Crime Chief, Deputy Commissioner Seelall Persaud, said the police received a tip-off that a robbery was in progress, and rushed to the scene, where they confronted the men, resulting in the shootings.
“We received information that there was a plan to commit a robbery. They (police) went down there and staked them out,” Persaud said. Two of the bandits had their weapons already drawn, Persaud said, but there were no reports of casualties among the lawmen.
The bandits’ bodies were taken to the Georgetown Public Hospital (GPHC), where they all died within an hour of arrival.
After the three men’s bodies had been taken to the mortuary, family members of Leon Gittens said he was at home, at around 9:00 hrs, when a man named O’ Riley Small came and called him.

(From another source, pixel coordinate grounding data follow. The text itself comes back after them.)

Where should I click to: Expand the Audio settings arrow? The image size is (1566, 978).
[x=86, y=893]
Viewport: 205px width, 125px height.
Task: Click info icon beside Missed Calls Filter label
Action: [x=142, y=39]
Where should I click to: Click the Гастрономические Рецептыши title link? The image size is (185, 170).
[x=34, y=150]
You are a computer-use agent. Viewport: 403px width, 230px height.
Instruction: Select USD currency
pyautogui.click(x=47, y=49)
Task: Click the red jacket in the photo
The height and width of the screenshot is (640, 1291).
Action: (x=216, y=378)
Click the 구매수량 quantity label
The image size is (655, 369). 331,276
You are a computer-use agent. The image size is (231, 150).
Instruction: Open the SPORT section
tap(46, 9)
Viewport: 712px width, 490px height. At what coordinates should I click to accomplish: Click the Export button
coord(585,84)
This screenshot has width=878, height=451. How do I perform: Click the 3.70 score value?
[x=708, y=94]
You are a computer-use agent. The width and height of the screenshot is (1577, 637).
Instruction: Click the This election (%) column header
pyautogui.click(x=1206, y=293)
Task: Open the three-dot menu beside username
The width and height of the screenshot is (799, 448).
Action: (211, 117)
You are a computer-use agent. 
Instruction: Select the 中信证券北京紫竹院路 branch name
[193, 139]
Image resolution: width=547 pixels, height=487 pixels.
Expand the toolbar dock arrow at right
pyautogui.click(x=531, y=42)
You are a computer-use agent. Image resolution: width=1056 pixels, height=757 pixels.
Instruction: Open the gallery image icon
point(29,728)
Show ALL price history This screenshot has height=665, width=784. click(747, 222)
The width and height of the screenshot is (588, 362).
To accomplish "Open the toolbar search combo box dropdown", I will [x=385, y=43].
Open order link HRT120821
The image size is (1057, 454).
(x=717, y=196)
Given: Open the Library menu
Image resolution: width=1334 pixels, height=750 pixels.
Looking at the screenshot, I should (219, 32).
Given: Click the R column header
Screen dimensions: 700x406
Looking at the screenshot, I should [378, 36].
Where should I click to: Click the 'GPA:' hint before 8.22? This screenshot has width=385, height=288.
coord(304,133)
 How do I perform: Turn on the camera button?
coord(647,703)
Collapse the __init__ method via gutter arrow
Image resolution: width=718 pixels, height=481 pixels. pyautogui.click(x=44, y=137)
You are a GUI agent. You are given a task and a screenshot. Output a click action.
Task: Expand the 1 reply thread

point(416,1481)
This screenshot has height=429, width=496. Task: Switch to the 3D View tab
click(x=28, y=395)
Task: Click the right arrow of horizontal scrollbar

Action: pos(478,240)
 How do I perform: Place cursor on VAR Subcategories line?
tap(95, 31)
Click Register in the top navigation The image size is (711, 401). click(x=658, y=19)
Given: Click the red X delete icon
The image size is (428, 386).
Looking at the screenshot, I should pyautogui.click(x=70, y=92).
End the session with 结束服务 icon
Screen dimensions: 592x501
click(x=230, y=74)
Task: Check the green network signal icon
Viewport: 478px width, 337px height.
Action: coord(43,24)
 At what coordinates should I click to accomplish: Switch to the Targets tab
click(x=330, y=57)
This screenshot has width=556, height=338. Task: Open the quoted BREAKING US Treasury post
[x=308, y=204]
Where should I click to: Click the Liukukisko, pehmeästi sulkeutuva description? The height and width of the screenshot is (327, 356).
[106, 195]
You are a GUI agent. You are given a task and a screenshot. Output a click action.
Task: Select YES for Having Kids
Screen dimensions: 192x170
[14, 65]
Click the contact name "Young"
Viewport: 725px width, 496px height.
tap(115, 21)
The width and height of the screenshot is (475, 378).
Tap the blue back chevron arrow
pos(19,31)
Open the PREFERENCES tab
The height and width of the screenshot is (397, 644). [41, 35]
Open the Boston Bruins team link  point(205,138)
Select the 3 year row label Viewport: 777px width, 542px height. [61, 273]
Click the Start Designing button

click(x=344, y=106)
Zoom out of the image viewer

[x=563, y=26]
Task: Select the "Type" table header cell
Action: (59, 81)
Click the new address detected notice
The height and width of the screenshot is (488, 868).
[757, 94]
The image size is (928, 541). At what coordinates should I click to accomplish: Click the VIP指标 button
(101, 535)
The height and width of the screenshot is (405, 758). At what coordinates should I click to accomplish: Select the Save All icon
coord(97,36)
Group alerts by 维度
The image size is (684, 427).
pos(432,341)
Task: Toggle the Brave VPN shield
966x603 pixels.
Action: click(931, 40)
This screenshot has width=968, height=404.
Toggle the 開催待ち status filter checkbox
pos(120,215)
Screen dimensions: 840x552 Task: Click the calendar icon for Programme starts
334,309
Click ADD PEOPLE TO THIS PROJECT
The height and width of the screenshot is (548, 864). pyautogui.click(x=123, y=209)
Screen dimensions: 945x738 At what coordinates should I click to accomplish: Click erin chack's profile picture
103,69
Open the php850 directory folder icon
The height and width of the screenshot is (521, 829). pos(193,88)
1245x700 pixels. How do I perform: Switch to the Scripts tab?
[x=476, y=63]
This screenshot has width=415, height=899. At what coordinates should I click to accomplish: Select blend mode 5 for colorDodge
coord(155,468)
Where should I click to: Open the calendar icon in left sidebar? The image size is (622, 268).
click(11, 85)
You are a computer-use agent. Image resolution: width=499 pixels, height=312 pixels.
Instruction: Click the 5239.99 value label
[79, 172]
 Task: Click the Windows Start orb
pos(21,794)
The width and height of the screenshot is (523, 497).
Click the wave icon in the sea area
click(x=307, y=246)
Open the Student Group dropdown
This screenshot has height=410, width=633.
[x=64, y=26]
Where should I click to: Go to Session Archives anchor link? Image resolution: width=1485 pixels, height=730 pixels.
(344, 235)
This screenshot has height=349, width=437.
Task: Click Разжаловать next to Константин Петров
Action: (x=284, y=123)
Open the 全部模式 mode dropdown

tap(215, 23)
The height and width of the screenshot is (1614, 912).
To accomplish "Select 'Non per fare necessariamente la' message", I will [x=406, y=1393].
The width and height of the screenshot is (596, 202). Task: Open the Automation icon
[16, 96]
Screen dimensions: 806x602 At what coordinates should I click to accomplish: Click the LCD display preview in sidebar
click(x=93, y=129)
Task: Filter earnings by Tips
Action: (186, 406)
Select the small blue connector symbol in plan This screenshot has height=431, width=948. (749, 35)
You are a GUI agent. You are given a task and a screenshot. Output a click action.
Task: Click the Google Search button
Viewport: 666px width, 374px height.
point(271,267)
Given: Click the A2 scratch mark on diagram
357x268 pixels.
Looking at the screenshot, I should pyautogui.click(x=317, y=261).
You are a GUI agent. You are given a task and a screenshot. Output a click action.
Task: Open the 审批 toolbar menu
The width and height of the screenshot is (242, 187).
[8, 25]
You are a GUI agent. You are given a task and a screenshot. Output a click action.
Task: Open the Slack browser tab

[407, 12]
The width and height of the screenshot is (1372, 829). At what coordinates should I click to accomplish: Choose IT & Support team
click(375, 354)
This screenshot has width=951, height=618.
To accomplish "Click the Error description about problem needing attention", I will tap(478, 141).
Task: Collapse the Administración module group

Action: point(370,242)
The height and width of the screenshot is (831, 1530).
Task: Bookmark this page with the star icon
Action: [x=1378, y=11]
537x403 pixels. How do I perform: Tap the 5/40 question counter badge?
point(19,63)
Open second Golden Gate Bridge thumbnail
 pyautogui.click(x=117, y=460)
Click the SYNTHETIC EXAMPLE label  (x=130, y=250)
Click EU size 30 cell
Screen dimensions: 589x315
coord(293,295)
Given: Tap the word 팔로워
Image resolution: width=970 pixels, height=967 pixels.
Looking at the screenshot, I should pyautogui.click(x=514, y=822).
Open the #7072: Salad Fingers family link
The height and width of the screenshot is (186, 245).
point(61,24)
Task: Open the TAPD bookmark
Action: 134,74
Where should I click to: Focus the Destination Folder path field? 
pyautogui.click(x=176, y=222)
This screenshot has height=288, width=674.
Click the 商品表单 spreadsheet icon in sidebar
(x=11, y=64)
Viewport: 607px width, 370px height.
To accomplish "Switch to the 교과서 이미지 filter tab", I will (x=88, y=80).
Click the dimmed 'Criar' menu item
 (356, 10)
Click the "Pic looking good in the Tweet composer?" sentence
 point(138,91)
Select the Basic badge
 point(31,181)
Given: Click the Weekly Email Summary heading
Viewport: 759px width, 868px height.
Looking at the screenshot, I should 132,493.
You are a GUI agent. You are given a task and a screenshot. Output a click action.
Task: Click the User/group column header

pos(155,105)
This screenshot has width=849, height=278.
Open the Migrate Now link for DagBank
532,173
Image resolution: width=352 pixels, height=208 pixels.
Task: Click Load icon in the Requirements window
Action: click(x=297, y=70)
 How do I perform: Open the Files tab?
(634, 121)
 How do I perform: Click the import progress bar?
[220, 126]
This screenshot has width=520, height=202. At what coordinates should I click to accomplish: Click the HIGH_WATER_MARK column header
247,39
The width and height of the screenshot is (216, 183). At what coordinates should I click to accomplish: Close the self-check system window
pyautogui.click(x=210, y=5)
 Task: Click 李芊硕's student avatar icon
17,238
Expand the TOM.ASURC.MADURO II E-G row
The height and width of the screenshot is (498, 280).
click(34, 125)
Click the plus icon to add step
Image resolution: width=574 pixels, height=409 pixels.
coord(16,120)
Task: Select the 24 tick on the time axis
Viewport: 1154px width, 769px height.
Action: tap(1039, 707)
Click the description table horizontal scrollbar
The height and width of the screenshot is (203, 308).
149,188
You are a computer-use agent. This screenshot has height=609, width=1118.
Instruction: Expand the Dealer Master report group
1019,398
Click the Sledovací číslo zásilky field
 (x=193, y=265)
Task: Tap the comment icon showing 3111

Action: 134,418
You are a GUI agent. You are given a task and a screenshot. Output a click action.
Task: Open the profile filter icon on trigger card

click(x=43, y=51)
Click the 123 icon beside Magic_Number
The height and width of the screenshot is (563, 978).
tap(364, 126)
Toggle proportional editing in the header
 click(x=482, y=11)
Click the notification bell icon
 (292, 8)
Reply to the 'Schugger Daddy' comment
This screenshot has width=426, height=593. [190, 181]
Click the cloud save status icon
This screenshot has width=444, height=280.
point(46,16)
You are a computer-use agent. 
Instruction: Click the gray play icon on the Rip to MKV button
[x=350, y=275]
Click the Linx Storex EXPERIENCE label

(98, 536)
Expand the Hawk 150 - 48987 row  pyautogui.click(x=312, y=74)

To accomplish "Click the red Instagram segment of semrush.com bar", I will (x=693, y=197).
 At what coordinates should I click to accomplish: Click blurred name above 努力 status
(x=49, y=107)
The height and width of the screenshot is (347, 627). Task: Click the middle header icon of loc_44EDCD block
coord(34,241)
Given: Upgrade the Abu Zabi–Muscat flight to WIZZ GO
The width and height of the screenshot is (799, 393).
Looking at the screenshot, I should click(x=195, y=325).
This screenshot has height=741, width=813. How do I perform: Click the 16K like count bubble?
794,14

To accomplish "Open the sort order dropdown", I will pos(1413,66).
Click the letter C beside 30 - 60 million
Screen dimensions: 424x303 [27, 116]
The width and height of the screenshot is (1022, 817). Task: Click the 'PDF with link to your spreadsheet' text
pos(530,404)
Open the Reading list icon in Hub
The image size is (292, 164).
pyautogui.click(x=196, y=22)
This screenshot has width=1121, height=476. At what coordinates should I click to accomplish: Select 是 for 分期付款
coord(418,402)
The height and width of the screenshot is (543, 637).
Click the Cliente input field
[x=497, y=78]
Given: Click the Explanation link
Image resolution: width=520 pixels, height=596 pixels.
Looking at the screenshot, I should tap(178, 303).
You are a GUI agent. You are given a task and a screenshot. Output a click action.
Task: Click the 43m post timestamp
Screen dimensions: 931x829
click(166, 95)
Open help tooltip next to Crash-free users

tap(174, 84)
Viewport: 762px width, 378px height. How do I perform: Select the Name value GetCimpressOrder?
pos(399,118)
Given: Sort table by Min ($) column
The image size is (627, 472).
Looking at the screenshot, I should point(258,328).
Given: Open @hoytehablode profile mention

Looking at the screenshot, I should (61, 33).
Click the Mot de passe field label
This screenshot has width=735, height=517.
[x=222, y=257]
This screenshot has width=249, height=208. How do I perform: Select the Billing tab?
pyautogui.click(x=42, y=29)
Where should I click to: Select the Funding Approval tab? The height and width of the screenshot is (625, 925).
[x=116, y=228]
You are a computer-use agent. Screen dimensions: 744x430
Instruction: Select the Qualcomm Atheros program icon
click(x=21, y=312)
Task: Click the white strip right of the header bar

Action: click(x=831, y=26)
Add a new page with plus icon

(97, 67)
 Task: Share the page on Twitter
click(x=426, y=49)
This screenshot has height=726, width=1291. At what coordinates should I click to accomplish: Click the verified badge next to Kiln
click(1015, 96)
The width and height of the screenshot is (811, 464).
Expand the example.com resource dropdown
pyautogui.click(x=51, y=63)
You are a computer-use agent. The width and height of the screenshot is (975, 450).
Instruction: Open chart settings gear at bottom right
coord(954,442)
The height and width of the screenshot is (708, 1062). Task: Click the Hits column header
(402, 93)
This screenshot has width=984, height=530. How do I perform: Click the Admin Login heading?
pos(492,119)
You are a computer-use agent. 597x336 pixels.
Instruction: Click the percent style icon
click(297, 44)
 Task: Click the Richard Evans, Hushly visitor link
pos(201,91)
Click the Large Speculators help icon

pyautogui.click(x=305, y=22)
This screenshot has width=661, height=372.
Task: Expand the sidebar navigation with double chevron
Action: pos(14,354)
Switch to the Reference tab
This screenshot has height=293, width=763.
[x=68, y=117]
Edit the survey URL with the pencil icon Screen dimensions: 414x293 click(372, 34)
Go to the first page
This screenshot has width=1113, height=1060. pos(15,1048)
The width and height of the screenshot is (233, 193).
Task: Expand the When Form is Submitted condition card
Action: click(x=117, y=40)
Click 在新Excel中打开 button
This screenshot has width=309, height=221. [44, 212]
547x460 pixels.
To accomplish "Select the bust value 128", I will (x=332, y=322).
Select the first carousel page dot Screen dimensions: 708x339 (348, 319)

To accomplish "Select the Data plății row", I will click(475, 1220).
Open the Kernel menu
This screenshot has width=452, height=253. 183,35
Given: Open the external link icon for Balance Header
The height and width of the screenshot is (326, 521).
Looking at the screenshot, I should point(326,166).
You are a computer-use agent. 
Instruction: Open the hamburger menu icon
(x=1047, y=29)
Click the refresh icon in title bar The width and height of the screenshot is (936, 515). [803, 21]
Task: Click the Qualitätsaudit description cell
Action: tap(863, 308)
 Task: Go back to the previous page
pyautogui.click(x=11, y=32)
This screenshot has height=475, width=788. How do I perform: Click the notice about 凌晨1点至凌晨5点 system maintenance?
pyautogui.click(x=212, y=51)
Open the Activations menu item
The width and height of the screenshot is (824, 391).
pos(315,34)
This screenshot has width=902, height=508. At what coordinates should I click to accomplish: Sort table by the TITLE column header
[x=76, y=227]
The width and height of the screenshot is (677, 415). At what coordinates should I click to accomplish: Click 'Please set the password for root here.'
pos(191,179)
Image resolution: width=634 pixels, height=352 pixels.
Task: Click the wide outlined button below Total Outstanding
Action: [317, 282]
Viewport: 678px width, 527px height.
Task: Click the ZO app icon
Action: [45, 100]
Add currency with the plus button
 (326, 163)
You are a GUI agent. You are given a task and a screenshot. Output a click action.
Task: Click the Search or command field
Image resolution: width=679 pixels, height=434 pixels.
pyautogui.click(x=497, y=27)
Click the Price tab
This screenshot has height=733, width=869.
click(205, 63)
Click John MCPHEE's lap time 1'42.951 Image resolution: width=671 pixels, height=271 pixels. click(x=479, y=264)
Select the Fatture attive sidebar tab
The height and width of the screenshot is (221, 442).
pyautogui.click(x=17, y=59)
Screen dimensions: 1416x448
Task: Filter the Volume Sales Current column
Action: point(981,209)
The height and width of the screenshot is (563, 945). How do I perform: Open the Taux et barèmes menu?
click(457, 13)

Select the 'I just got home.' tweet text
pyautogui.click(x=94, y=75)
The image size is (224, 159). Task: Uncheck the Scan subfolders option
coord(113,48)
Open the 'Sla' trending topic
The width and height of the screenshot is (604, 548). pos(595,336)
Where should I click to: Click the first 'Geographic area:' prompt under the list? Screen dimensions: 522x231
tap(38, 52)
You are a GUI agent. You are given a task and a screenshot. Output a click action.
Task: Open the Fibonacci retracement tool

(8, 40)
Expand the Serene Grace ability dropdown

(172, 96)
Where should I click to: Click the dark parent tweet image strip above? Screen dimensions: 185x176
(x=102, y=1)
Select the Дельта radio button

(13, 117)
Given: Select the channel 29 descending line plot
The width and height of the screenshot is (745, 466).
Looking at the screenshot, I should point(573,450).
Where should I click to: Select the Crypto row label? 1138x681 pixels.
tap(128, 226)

His reputed wife, who was outside the mortuary wailing, said she told him not to go, but he insisted on going. She said she was at home when she got the news that the police had shot three men in Prashad Nagar, and she immediately went to the GPHC, where she met media personnel and sought to see a picture of the bodies. Whilst scanning through the crime scene pictures from a camera, she identifies her reputed husband.
Asked if they had any children together, she indicated that she has three children.
Police have reportedly recovered from the crime scene a .357 Magnum and a .32 pistol with nine matching rounds.